I mean, it’s embarrassing, really.

Do what you can to stand tall in a search for simplicity and nutrition in the era of the Big Mac, and then BAM! Doubled over in pain from a low blow from intestinal disease.
Yup, disease.
Dirty word, but the gallbladder disease cholelithiasis, or gallstones–2 to be precise–is exactly what I have.

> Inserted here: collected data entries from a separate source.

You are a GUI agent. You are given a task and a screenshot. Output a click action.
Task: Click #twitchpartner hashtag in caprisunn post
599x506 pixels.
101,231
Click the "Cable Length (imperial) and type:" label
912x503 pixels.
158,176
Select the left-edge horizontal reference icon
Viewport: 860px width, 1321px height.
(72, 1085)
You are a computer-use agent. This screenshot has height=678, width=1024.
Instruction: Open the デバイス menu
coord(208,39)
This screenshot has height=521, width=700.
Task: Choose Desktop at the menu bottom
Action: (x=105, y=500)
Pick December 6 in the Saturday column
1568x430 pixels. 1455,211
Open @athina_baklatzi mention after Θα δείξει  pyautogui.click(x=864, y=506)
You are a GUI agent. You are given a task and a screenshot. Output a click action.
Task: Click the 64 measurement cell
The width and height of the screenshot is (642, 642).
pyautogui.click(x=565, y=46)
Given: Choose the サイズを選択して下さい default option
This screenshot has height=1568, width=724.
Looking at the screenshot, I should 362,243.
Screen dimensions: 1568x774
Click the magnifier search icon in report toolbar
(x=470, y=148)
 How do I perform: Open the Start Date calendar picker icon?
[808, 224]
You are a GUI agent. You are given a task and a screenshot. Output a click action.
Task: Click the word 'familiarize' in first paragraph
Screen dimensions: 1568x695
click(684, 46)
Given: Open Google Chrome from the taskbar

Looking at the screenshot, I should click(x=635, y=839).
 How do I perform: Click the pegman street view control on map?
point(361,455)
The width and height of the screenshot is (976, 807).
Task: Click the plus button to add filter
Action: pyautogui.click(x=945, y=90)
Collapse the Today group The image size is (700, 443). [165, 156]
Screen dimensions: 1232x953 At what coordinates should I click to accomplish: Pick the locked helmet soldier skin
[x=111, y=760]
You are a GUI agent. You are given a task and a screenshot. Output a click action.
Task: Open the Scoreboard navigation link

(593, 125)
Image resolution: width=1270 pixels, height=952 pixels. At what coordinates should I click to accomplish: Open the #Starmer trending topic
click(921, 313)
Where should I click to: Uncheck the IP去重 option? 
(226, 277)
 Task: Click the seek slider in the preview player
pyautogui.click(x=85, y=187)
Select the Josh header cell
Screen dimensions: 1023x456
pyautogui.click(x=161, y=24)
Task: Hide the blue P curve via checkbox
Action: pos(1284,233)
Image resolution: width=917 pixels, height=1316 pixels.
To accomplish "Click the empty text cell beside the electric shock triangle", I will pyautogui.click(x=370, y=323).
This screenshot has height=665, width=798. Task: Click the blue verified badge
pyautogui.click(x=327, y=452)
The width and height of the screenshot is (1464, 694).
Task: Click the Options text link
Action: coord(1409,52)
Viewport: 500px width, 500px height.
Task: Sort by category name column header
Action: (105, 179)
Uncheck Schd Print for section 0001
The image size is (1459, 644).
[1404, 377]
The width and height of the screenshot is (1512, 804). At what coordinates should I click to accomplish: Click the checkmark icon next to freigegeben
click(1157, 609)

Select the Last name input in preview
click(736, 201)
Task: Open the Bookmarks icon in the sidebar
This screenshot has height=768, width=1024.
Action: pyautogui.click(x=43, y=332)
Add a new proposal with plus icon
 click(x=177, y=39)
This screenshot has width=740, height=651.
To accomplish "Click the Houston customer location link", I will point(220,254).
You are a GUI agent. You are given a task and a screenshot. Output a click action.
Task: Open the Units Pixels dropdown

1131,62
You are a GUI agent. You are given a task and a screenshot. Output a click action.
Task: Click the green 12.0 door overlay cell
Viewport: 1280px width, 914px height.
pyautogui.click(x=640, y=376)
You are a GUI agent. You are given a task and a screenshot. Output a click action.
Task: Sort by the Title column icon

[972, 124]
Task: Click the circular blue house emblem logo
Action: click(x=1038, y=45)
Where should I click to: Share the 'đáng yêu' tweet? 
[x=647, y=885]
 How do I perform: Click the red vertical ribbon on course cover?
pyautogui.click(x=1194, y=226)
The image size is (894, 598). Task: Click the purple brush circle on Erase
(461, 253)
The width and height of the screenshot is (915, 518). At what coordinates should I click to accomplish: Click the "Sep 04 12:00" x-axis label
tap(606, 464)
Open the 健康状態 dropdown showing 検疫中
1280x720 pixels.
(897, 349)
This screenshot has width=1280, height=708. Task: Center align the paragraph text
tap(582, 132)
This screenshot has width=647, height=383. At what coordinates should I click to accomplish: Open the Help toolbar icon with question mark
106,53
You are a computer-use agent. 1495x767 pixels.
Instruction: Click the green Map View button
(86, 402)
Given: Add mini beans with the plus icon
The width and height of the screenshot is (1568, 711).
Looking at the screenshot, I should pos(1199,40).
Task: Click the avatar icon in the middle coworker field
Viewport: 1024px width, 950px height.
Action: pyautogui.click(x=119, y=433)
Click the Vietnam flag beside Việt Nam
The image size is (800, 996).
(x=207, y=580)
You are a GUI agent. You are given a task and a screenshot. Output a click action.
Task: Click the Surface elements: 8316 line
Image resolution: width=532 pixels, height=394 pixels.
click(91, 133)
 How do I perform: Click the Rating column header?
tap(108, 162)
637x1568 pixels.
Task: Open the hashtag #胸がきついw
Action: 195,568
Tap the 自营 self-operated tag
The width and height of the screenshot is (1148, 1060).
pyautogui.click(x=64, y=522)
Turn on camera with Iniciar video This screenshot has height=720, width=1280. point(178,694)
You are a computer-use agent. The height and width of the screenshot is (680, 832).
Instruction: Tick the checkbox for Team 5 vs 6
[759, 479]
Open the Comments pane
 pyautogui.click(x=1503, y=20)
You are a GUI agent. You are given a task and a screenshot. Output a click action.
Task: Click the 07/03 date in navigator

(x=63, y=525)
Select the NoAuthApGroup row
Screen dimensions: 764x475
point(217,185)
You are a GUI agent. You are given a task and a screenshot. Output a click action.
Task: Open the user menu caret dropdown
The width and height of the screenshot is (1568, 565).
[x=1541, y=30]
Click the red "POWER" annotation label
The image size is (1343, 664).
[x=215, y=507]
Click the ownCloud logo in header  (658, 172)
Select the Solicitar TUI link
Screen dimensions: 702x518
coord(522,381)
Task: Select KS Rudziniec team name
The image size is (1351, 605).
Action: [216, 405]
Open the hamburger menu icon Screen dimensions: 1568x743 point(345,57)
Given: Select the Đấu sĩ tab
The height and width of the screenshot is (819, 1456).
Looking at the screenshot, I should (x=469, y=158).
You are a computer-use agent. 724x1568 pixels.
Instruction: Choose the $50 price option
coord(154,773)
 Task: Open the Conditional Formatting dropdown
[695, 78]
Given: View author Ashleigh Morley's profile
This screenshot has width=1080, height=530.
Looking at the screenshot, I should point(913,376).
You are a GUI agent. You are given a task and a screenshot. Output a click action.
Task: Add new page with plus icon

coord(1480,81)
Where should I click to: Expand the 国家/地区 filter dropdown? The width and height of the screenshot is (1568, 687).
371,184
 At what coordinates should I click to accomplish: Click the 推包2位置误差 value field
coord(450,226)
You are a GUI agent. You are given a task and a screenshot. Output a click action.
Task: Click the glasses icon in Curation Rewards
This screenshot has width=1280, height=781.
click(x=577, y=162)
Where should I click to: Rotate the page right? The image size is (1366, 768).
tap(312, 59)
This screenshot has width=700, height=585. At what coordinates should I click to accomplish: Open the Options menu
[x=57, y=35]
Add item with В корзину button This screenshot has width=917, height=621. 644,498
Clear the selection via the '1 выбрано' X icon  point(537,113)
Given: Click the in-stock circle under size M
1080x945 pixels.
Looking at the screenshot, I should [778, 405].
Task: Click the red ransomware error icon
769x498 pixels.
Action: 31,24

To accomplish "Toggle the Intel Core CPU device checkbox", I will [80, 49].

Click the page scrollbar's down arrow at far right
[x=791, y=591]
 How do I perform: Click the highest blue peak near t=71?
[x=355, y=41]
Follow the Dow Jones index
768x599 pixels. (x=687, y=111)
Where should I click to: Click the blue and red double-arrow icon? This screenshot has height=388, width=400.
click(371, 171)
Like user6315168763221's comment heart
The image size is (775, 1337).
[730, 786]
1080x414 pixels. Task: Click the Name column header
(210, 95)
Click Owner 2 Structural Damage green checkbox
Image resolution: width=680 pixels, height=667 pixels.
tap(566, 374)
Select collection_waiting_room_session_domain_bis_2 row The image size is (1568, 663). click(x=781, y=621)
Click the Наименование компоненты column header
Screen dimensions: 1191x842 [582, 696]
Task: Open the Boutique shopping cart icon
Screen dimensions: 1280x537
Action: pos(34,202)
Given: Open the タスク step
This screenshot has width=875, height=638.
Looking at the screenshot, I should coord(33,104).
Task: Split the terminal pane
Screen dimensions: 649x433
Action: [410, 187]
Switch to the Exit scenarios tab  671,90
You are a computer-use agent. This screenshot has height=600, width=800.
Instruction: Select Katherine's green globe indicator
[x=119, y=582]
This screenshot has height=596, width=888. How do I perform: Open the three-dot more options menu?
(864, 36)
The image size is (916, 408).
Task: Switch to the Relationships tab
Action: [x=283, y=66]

So, you can probably understand that I’ve been caught up in thought wondering why of all people I was hit so young with these stones, and what the hell am I going to do about it.

Why Gallstones?
The ping-pong reasoning going on in my brain

I’m a girl–women are more likely to have gallstones. Then there’s heredity, and the fact that I was on a very-low-calorie diet during the master cleanse…still, these super-smarty dudes about gallbladder health say that they still don’t really know why some people get gallstones… considering the negative effects of stress, I think I’d better just stop worrying about it and chill. Everything they say to do to prevent gallstones I was doing–high-fruit, veggie, and fiber diet low in animal fats…but still, according to this Dr. Dude:

    Then in the mid-1980s, researchers found that, compared to meat eaters, vegetarian women were only about one-fourth as likely to need gallbladder surgery. Later studies showed much the same pattern. To reduce your risk even further, try to avoid weight gain, weight swings and extreme low-calorie diets. All tend to increase gallstone risk for reasons that no one has ever entirely worked out.

So let’s jot it down to the up and down extremes of fasting and binging (I gotta admit, dear readers, I had a bad weekend or two after some of those fasts) and not do that again. Ok check.

So now what???

To chop out the gall bladder or not to chop it out? I convince myself of one or the other every next day.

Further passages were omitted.